[Start of section]

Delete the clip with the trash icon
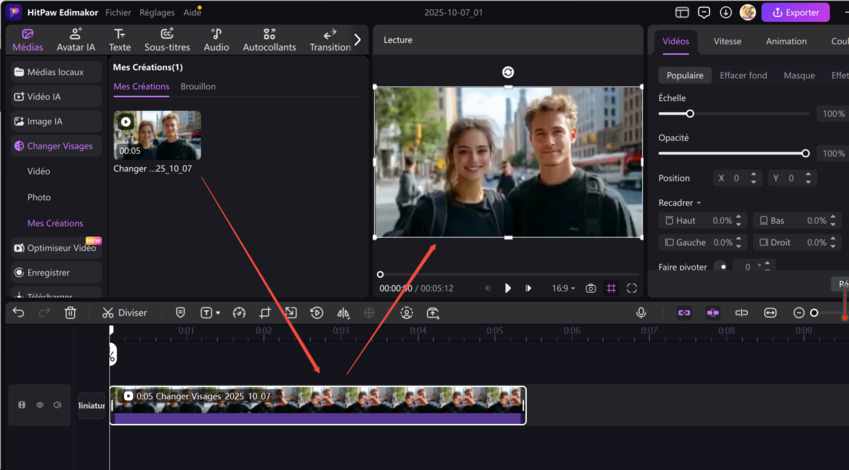 tap(70, 313)
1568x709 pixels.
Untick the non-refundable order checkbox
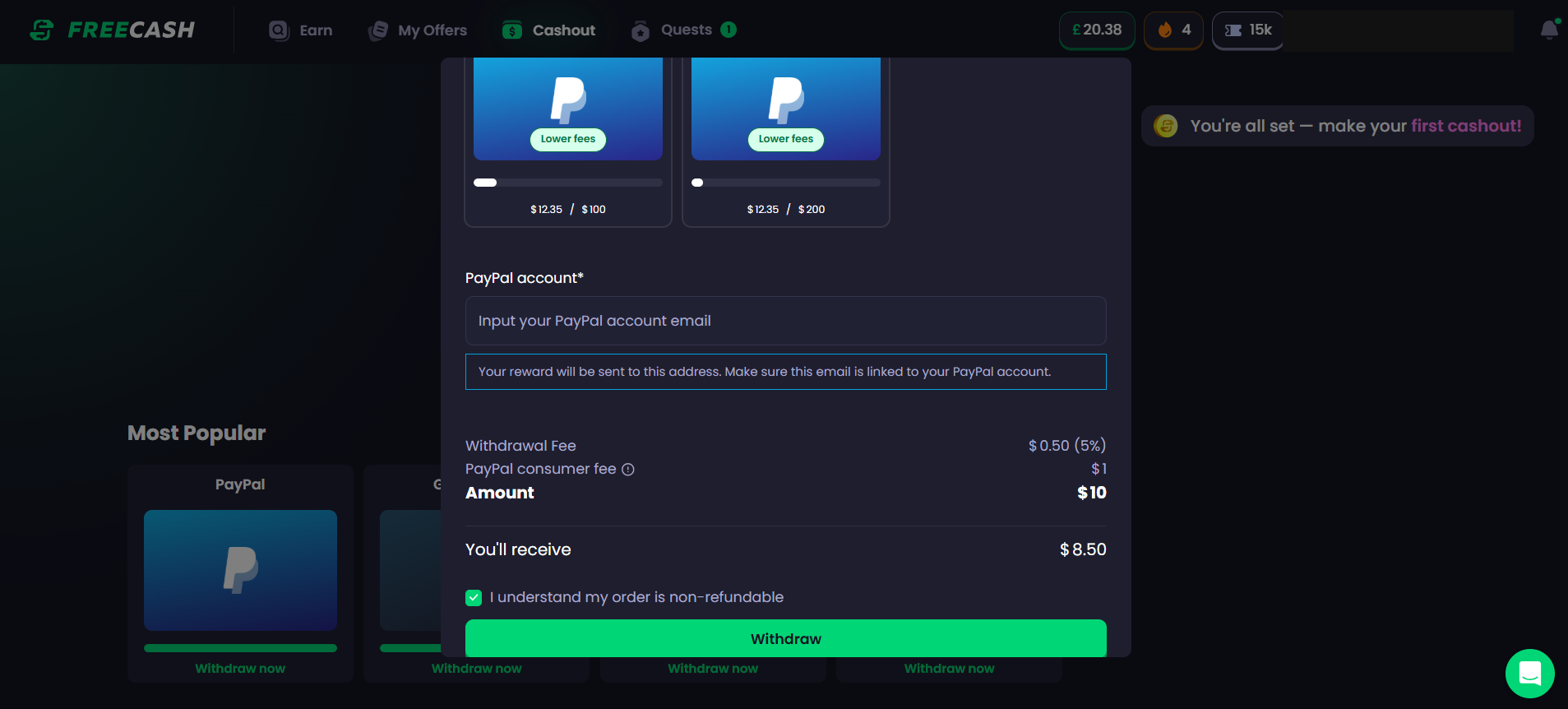474,598
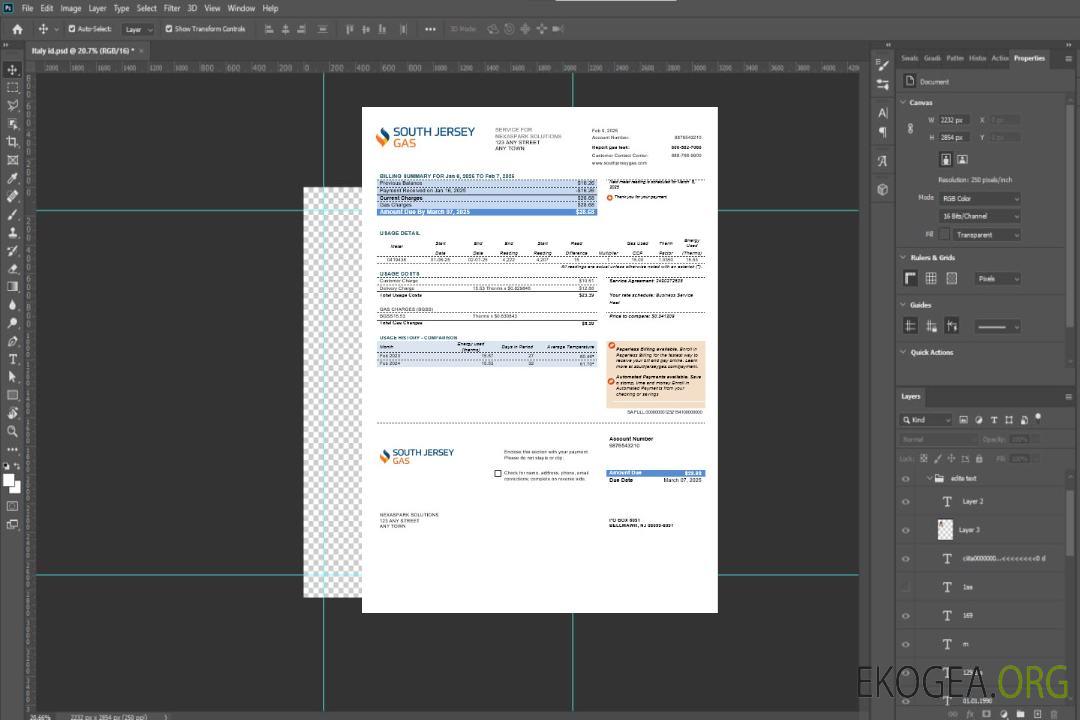Screen dimensions: 1080x720
Task: Open the RGB Color mode dropdown
Action: (979, 198)
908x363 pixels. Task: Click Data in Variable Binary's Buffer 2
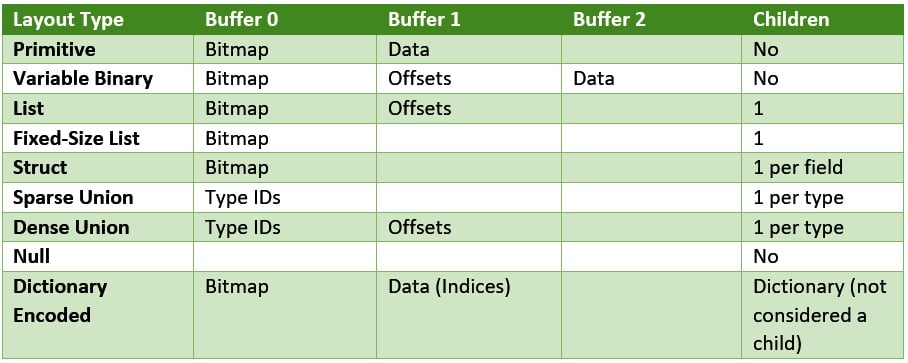[594, 79]
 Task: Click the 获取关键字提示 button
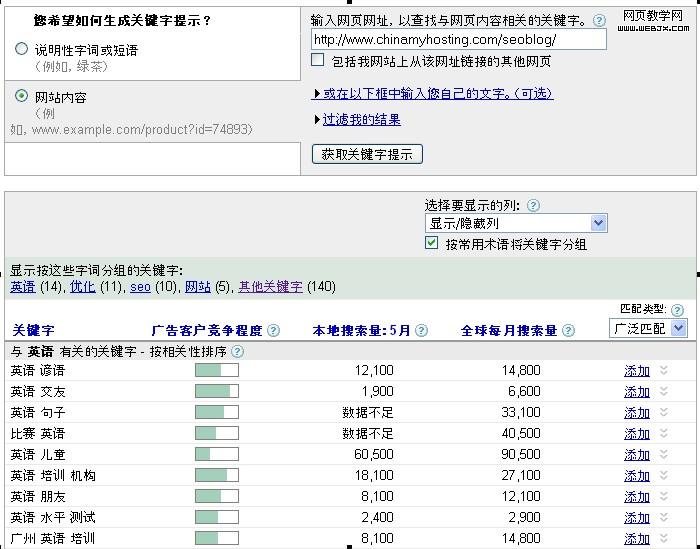(368, 154)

[End of section]

The answer should consist only of the lines from the line with "1568x709 pixels." through the last line of the data, repeated exactly; pictures stay out.

TASK RESPONSE:
1568x709 pixels.
Untick the non-refundable order checkbox
474,598
Screen dimensions: 1080x720
Task: Open the RGB Color mode dropdown
Action: (979, 198)
908x363 pixels. Task: Click Data in Variable Binary's Buffer 2
[594, 79]
 Task: Click the 获取关键字提示 button
(368, 154)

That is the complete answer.